**PAGE:**
13 Writing Competitions for Young Writers in Australia: February to June 2017
[NB: These are writing competitions from February to June 2017. Head to 19 Writing Competitions for Young Writers: July to December 2017 for the most recent list of opportunities.]
During the summer school holidays, I was once again privileged to run an all-day workshop for young writers at the Katharine Susannah Prichard Writers’ Centre. Participants were energetic and motivated, and I loved reading the work produced – a mixture of blog posts and fiction – as a result of the day.
One of the questions these young writers asked was: Where can I find out about competitions and publishing opportunities?
There’s actually a lot out there if you know where to look. To that end, I’ve searched out what’s on offer between now and June, and compiled it into one blog post, in order of closing date, except the first one which is ongoing throughout the year. I’ve also included several other publishing opportunities, with various deadlines – scroll to the bottom of the post to find these.
1. Write the World
Write the World describes itself as ‘community of young writers (ages 13-18), hailing from over 80 countries’. Write the World holds monthly competitions, developed around a particular idea or genre of writing. The competitions encourage you to try out new genres and share your work with other readers, as well as the opportunity receive peer and expert feedback before submitting your final piece.
Upcoming topics include:
- February: Foreign Correspondent (600-1000 words). Closes 21 February 2017.
- March: Op-ed writing – it matters (600-1000 words). Submissions open 6 March 2017.
- April: Poetry and Spoken Word – particles of life (500 words maximum).
- May: Mystery Writing – for the thrill of it (600-1000 words).
- June: Writing for children – a first tale (1000 words maximum).
For more detailed information about each topic, including deadlines and prizes, head to the Write the World website.
2. Nakata Brophy Short Fiction and Poetry Prize for Young Indigenous Writers
(NB: Submissions have closed for 2017)
The brief: Write a short story up to 3000 words.
Open to: Indigenous writers who are 30 years or younger at the closing date of the competition.
Prizes: First place is a $5000 prize, publication in Overland’s print magazine, and a three-month writer’s residency at the beautiful Trinity College, the oldest student residence at the University of Melbourne. Two runner-up prizes of $500 may also be awarded.
Closing date: Tuesday 28 February 2017.
Further information and the entry form can be found on the Overland Literary Journal website.
3. Laura Literary Awards
The brief: Write a short story or poem. Word limit depends on the category entered.
Open to: Ages 5 to 18 (and also includes an category for adults).
Categories and Prizes:
The Flinders News Prose Awards:
- Section 1 – OPEN Prize $200 A short story up to 1500 words
- Section 2 – YOUNG ADULT (13-18 yrs) Prize $50 A short story up to 1000 words
- Section 3 – JUNIOR (9-12 yrs) Prize $25 A short story up to 500 words
- Section 4 – JUNIOR PRIMARY (5-8 yrs) Prize $15 A short story up to 500 words
The CJ Dennis Poetry Awards (Poem up to 60 lines for all sections):
- Section 5 – OPEN Prize $200
- Section 6 – OPEN BUSH POETRY Prize $200
- Section 7 – YOUNG ADULT (13-18 yrs) Prize $50
- Section 8 – JUNIOR (9-12 yrs) Prize $25
- Section 9 – JUNIOR PRIMARY (5-8 yrs) Prize $15
Cost: no fee is required for student entry and $10 per entry for adults.
Closing date: Friday 24 March 2017.

**TASKS:**
• a. In the blog post on writing competitions, condense the paragraph beginning "Write the World describes itself" into a shorter version that keeps its main facts.
• b. Carry the blog post on writing competitions forward from its last line.

**PROVIDED MATERIAL:**
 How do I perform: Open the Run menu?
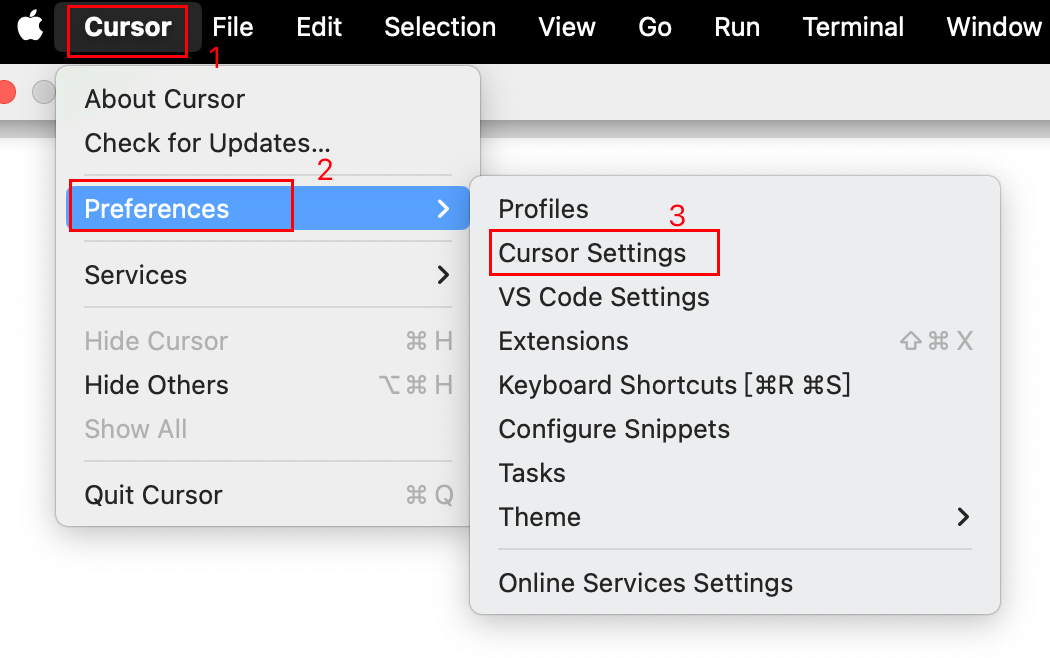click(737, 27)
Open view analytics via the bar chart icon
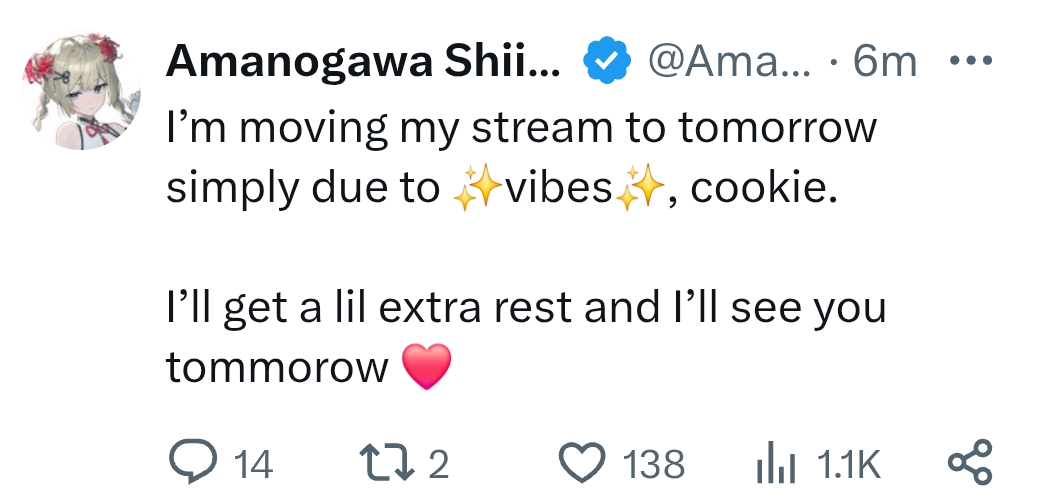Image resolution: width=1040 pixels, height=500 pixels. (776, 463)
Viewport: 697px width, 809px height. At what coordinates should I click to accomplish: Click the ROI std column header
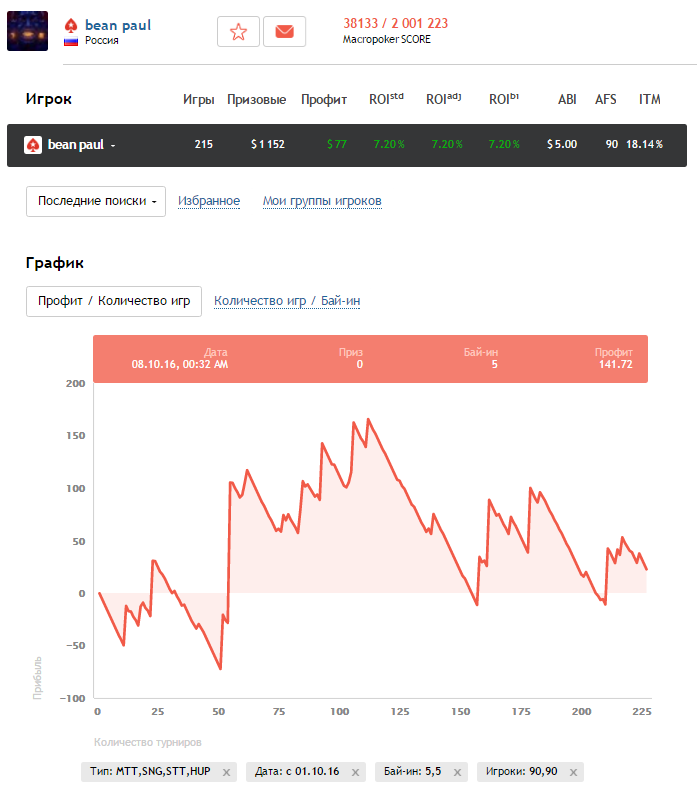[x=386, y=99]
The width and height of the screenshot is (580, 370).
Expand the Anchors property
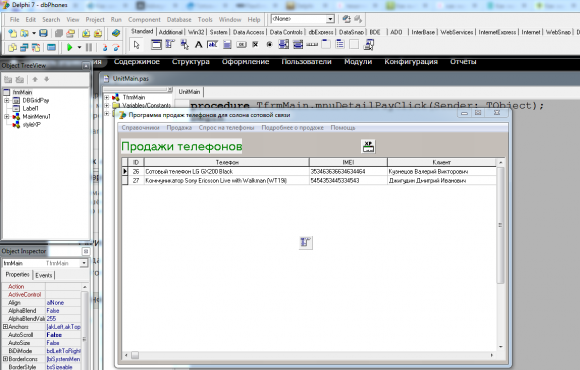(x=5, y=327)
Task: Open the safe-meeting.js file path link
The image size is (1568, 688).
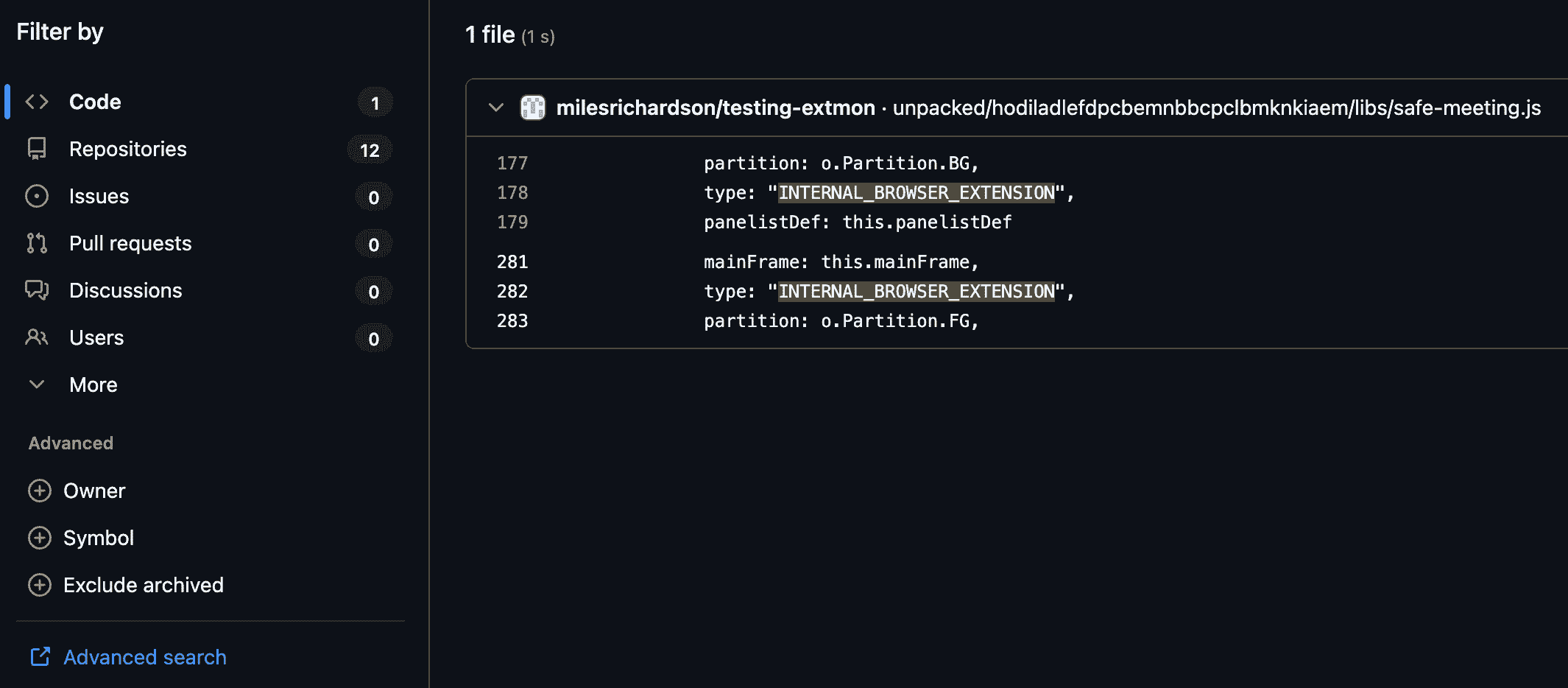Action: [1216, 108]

**ANSWERS:**
• a. Write the World is a community of young writers aged 13 to 18 from over 80 countries. Each month it holds a competition built around a particular idea or genre. The competitions let writers try new genres, share their work with other readers, and get peer and expert feedback before submitting a final piece.

• b.
4. SAETA Young Writers Award
The brief: Write poetry or prose, on any theme, up to 1000 words.
Open to: all South Australian students.
Categories: there are 6 categories which include students from Reception to Year 12.
Prizes: Shortlisted finalists will be contacted and invited to the Young Writers Award 2017 Presentation Night.
Closing Date: Friday 19 May 2017.
Further information and an entry form can be found via the South Australian English Teachers Association (SAETA) website.
5. Children’s & Young Adult Writers and Illustrators Hatchlings Competition
The brief: You may submit a picture book, graphic novel, illustrated picture book, middle grade illustrated novel, or a published illustration.
- Picture Books – Text only for preschool or primary aged children up to 500 words in English. Open theme.
- Chapter Book and Young adult novels – Text only for older primary aged children/Young Adult. First 1000 words in English. Open theme.
- Graphic Novel & Illustrated picture book: 3 pages of graphic novel or 3 pages of illustrated picture book, with up to 500 words on submitted pages. Words in English (Complete story to accompany – not judged.) Open theme. Any age group within CYA.
- Middle Grade Illustrated Novel: 3 illustrations of middle grade novel, with the words present on the pages. Words in English. (Complete story to accompany – not judged.) Open theme. Any age group within CYA.
Read the guidelines outlined in the downloadable PDF carefully, as they are quite detailed.
Open to: Hatchlings (8-18 years old); Aspiring (all writers/illustrators who have not been published in book format within the CYA genres); Published (current published writers/illustrators).
Categories: picture book, chapter book, YA novel, graphic novel, illustrated picture book, middle grade (see contest guidelines for more information).
Prizes: 1st prize ($50), 2nd prize ($30) and 3rd prize ($20) per category. Short listed entries will be submitted to at least one children’s publisher.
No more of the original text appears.